🤖 AI Summary
In text classification, language models often exhibit bias by over-relying on linguistic cues correlated with protected attributes (e.g., gender, race). To address this, we propose a novel unsupervised bias mitigation paradigm: zero-shot general-purpose text simplification using ChatGPT. Without requiring sensitive attribute annotations or architectural modifications to downstream models, our method standardizes linguistic expressions across subpopulations while preserving semantic fidelity—thereby attenuating statistical associations between sensitive cues and textual features. Experiments demonstrate that simplified texts reduce predictability of protected attributes by up to 17%, significantly weakening discriminatory correlations.

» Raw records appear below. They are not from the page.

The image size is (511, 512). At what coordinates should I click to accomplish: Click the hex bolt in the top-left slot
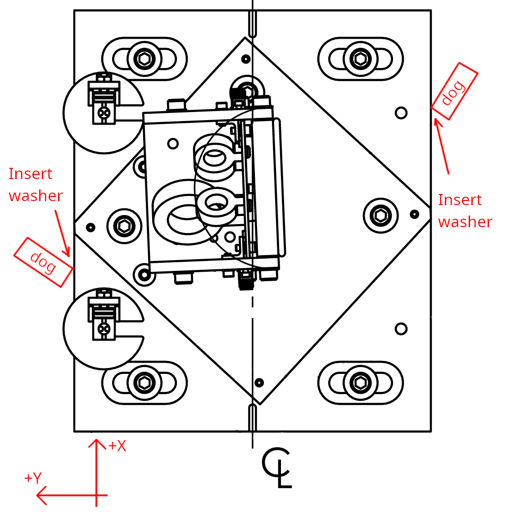tap(145, 59)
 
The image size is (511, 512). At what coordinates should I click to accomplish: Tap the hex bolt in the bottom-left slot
tap(145, 383)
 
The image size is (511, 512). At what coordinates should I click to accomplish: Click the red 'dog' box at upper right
tap(454, 91)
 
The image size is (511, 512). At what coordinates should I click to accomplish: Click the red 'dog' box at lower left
tap(43, 262)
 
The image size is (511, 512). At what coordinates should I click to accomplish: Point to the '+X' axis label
tap(118, 446)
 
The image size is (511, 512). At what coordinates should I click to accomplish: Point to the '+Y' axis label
tap(33, 478)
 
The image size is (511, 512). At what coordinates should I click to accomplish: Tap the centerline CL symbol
tap(276, 467)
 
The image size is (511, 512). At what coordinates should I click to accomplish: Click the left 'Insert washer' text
tap(35, 184)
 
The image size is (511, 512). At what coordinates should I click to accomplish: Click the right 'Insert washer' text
tap(465, 211)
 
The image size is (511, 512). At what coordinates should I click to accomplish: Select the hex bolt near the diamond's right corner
tap(381, 216)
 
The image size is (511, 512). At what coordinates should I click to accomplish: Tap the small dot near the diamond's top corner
tap(246, 58)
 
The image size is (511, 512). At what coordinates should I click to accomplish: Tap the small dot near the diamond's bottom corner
tap(259, 382)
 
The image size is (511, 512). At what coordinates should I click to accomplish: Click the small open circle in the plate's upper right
tap(401, 112)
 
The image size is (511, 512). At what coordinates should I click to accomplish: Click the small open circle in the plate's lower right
tap(401, 329)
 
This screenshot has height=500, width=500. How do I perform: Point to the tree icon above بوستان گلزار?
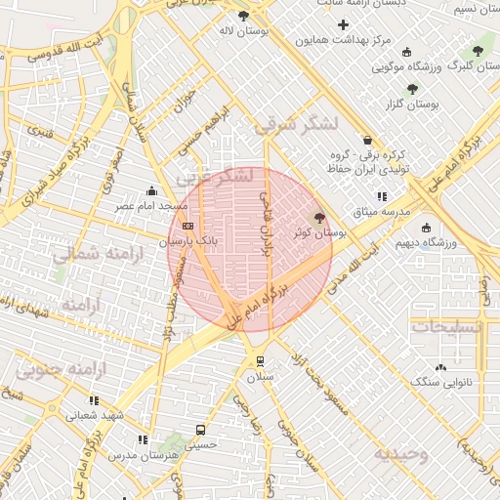click(412, 88)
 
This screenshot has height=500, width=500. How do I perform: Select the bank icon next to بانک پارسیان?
click(188, 226)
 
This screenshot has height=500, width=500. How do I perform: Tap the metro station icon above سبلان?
click(260, 361)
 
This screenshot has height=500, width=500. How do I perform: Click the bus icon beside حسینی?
click(201, 430)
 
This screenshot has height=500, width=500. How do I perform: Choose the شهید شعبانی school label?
click(96, 415)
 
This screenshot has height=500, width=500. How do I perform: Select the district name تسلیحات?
click(447, 327)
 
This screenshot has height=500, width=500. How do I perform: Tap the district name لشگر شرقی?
click(296, 125)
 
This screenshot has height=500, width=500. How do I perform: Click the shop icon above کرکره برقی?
click(367, 141)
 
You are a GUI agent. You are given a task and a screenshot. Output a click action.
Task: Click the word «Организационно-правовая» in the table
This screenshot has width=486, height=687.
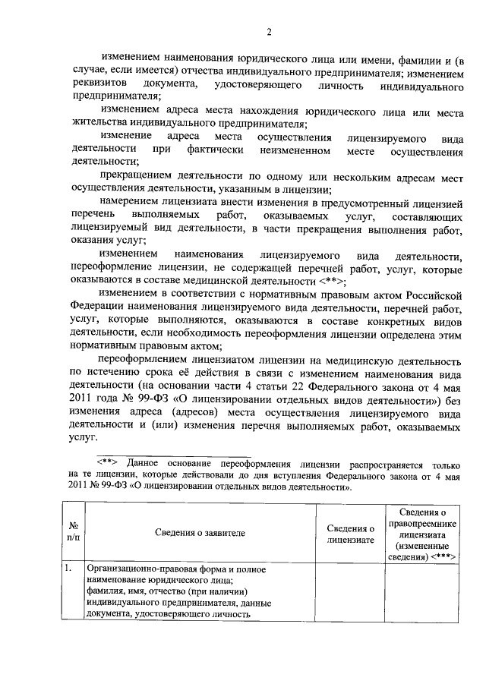click(142, 568)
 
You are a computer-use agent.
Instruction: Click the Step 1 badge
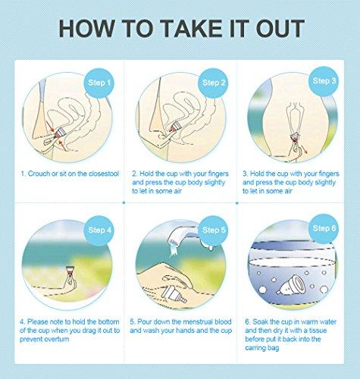click(100, 82)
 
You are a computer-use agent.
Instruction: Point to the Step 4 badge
click(100, 229)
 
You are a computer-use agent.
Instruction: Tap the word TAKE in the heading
click(176, 28)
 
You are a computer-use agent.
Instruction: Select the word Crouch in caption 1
click(40, 174)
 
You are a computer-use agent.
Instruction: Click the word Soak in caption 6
click(261, 321)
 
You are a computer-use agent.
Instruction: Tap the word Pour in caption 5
click(149, 321)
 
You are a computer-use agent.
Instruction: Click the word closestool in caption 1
click(101, 174)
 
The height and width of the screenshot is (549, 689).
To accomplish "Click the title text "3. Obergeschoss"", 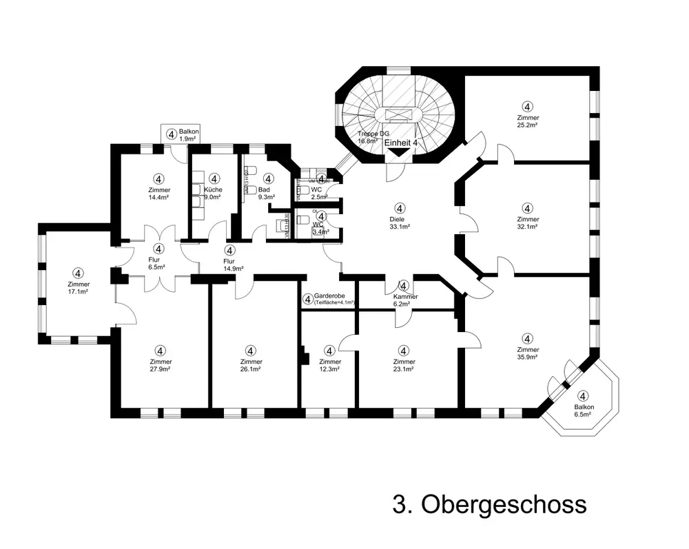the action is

To our knowledge, this is the first work to systematically employ large language model–driven general text simplification for bias mitigation in NLP. Our approach offers a lightweight, annotation-free, and fine-tuning–free pathway toward fairer language processing.
📝 Abstract
The presence of specific linguistic signals particular to a certain sub-group of people can be picked up by language models during training. If the model begins to associate specific language with a distinct group, any decisions made based upon this language would hold a strong correlation to a decision based upon their protected characteristic, leading to possible discrimination. We explore a potential technique for bias mitigation in the form of simplification of text. The driving force of this idea is that simplifying text should standardise language between different sub-groups to one way of speaking while keeping the same meaning. The experiment shows promising results as the classifier accuracy for predicting the sensitive attribute drops by up to 17% for the simplified data.